The Democratic lawmaker, State Representative Tricia Cotham, announced in a news conference on Wednesday morning that she was becoming a Republican, saying she had been bullied by her fellow Democrats and had grown alienated from the party on issues like school choice.

“The modern-day Democratic Party has become unrecognizable to me and to so many others throughout this state and this country,” she said in a brief speech. She said both she and her young children had been subjected to personal attacks by Democrats in the state, and denounced what she called attempts to “control” her. “They have pushed me out,” she said.

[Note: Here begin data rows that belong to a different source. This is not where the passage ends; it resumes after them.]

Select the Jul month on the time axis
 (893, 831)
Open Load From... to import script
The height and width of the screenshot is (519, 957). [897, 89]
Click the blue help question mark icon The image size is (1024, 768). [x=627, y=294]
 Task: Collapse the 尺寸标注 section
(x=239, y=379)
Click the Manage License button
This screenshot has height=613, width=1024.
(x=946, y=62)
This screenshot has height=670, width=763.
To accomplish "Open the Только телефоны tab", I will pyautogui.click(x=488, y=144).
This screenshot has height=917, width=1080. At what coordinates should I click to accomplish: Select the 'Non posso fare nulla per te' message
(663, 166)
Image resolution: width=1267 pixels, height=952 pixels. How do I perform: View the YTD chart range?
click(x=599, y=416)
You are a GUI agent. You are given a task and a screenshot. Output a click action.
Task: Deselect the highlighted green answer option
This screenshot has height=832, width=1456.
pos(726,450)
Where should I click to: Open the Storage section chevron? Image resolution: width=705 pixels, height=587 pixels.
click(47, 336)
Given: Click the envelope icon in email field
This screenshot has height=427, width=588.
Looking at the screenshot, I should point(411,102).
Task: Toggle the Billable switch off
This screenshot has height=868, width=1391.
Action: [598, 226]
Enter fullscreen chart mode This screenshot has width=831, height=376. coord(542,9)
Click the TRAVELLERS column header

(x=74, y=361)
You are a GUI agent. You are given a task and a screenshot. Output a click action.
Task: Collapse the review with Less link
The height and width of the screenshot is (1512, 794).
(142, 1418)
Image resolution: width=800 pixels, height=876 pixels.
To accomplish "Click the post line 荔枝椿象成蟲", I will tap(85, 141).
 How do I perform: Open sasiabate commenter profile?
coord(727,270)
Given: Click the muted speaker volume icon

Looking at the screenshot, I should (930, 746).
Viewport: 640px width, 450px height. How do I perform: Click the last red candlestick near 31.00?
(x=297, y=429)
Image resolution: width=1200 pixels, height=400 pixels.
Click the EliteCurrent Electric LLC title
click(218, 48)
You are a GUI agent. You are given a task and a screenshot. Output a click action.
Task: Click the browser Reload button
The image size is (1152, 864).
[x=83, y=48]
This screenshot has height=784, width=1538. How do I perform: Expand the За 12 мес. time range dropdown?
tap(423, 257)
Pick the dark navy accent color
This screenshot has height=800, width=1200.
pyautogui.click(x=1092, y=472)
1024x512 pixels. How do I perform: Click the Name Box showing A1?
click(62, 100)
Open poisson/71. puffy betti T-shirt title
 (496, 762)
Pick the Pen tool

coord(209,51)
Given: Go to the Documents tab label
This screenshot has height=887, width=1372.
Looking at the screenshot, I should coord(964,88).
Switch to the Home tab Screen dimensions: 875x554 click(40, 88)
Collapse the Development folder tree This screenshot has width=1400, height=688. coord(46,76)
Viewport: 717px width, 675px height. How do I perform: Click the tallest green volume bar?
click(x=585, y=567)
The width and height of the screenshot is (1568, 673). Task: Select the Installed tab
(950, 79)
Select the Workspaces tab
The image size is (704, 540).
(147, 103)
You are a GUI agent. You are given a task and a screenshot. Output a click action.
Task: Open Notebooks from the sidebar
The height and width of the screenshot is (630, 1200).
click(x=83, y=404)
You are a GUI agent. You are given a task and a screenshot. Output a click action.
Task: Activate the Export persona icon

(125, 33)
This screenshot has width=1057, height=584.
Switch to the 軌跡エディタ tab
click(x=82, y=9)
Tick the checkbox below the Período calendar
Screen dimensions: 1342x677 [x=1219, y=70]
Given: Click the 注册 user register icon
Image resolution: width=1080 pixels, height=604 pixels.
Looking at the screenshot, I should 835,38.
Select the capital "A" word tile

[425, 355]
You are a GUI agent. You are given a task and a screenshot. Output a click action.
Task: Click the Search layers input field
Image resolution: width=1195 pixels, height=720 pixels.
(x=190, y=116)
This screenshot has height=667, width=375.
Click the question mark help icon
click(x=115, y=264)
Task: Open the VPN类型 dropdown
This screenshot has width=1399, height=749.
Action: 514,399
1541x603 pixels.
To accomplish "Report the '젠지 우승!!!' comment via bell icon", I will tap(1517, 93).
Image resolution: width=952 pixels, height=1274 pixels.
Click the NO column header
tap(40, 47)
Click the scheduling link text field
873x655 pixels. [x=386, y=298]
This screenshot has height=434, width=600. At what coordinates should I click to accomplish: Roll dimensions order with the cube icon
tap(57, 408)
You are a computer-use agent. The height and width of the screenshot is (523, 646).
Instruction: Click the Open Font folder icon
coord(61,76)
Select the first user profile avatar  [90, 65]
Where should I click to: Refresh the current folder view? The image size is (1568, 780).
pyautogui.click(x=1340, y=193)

Her declaration infuriated fellow Democrats and sent shock waves through North Carolina. A reliable Democratic vote when she served in the House from 2007 to 2017, she once stood on the House floor and shared her experience of having an abortion, calling it “a deeply personal decision” and accusing Republican lawmakers of “wanting to play doctor.”

Ms. Cotham, 44, whose district sits outside Charlotte, ran again successfully for the chamber in November on a platform of raising the minimum wage, protecting voting rights and bolstering L.B.G.T.Q. rights.

Now, however, her decision helps Republicans cement razor-thin but complete control over a second chamber of the legislature, giving them the ability to bypass Gov. Roy Cooper, a Democrat, and create a glide path for their legislative agenda. Republican leaders have indicated a desire to seek new restrictions on abortion and tighten the state’s voting laws, among other issues.

In the House, Republicans will have the 72 votes they need to override Mr. Cooper’s vetoes; they already have a veto-proof majority in the Senate.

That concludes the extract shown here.